Müller and colleagues developed a novel approach to overcome the hurdles of previous research that enabled extreme phenotypes in response to antidepressant treatment to be selected in a mouse model of depression.
The mouse model simulated the situation in humans by identifying mice that were responsive and unresponsive to antidepressant treatment.
The researchers hypothesized that the mouse model would help to identify peripheral biomarkers associated with a positive treatment response, and that these could potentially be applied to humans.
“We were able to identify,” explains Tania Carrillo-Roa, who works in the Max Planck Institute of Psychiatry, “a cluster of antidepressant response-associated genes in the mouse model that we then validated in a cohort of depressed patients from our collaborators from Emory University, Atlanta.”
The researchers discovered that molecular signatures that are connected with treatment response in mice could predict the outcome in a human cohort with an accuracy of 76 percent.

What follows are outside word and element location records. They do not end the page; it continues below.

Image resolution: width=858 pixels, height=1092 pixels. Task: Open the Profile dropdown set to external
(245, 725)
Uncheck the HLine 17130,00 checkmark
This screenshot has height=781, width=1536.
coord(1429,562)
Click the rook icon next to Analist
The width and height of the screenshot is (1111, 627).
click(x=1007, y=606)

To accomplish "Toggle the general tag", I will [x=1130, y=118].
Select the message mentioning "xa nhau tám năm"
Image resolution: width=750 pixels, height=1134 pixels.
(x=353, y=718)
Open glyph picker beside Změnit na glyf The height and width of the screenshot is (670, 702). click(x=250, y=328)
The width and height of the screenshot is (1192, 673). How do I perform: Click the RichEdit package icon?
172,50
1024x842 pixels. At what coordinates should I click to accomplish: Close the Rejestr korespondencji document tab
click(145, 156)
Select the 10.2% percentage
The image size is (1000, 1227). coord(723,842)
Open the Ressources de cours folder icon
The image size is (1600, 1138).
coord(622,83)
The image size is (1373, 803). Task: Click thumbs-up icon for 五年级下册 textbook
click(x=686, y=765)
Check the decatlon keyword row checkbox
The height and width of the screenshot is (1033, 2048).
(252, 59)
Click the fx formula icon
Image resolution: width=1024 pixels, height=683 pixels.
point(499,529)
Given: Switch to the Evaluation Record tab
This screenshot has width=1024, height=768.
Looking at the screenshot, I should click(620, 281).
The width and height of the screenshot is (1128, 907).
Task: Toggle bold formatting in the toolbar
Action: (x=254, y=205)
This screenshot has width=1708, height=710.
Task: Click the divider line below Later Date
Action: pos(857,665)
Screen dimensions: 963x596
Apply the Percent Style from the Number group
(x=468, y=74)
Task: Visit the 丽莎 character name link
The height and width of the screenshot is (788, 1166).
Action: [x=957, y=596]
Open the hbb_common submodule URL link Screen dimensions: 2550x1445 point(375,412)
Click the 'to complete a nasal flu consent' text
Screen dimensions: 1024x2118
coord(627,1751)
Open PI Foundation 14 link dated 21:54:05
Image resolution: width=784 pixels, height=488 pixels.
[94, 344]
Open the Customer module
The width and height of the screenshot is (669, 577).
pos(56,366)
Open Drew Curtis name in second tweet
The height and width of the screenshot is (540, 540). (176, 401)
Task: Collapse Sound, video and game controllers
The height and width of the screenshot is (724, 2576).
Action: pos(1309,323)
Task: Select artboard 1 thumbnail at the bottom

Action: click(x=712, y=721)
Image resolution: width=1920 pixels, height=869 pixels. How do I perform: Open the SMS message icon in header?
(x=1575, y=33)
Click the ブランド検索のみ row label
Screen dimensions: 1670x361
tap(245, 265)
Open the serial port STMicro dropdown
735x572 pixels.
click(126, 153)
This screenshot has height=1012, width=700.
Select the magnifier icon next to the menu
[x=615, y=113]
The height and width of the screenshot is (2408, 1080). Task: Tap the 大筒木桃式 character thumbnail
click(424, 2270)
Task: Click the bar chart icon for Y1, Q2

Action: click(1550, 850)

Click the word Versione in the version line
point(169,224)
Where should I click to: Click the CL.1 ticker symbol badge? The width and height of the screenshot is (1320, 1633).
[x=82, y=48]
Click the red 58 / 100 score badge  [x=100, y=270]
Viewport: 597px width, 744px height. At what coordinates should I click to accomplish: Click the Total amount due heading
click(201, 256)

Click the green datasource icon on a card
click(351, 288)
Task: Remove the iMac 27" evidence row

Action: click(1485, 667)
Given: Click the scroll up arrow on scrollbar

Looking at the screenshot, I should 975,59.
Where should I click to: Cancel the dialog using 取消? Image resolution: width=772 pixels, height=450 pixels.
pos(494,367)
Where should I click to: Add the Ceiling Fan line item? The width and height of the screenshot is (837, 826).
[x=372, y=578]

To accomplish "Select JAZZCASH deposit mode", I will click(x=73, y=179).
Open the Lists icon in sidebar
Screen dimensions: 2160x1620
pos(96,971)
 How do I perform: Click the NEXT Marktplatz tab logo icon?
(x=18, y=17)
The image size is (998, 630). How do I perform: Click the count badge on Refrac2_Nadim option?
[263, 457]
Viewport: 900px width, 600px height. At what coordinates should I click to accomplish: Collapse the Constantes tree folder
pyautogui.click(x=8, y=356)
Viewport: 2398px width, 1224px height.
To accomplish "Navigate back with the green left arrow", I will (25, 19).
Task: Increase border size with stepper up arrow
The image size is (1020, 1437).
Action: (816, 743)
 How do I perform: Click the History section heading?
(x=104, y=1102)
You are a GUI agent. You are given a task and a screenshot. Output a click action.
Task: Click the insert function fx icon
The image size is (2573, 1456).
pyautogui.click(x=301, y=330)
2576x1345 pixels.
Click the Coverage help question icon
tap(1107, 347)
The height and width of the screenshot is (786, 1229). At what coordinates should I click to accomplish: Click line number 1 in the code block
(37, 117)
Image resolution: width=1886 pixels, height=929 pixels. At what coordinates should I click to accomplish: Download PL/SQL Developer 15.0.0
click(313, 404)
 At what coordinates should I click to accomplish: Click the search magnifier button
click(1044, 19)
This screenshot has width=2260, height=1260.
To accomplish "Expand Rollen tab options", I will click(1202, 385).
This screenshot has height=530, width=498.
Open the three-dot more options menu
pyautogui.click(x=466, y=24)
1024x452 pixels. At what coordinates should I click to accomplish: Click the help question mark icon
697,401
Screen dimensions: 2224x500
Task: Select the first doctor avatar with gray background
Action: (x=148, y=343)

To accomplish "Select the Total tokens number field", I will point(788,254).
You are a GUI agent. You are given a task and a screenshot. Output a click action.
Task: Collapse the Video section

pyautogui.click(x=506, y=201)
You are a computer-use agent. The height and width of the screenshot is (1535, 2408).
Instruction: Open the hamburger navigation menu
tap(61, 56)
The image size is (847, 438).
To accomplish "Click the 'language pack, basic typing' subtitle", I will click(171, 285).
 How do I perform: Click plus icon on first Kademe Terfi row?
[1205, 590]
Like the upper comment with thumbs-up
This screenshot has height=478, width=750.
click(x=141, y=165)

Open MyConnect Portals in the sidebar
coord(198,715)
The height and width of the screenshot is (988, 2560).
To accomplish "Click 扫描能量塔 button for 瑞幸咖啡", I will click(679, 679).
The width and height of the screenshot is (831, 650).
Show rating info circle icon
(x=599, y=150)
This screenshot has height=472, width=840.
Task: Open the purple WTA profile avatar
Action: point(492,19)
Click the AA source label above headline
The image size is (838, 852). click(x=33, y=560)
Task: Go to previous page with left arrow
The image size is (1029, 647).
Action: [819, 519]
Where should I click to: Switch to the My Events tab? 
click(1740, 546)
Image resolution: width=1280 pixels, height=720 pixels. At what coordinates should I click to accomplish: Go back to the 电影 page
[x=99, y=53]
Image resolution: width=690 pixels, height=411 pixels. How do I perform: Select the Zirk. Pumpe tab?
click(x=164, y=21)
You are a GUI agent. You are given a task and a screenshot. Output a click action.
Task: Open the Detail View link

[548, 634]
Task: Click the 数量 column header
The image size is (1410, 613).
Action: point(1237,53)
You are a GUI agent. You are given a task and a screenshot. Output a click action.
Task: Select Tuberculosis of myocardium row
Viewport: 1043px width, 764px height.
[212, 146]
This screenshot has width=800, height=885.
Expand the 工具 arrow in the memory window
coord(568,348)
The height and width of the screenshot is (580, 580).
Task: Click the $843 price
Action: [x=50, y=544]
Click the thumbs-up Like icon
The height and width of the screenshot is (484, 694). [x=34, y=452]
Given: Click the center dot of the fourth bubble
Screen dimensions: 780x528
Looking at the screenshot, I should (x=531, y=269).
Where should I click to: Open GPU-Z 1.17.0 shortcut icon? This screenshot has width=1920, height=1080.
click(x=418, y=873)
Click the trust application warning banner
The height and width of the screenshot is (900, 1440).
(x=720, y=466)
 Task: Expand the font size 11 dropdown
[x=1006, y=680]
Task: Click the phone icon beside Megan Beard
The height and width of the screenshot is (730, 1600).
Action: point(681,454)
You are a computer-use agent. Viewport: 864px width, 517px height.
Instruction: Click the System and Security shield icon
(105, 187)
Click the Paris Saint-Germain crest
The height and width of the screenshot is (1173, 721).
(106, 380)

Furthermore, they pinpointed the glucocorticoid receptor (GR) — and GR sensitivity in particular — as playing a key role in shaping a person’s response to treatment with antidepressants. The GR helps to fine-tune the stress hormone system. The study authors write:
“Intriguingly, we finally show that GR-regulated genes are significantly enriched in this cluster of antidepressant-response genes, pointing to the involvement of GR sensitivity as a potential key mechanism in shaping transcriptional changes and clinical response to antidepressant treatment.”
Identifying biomarkers that predict a person’s treatment response outcome would eliminate the cost and consequences of the trial and error approach to prescribing antidepressants, and, ultimately, improve patient care.
The experimental cross-species approach that was used by the study investigators could serve as a template for developing tailored treatments in the future.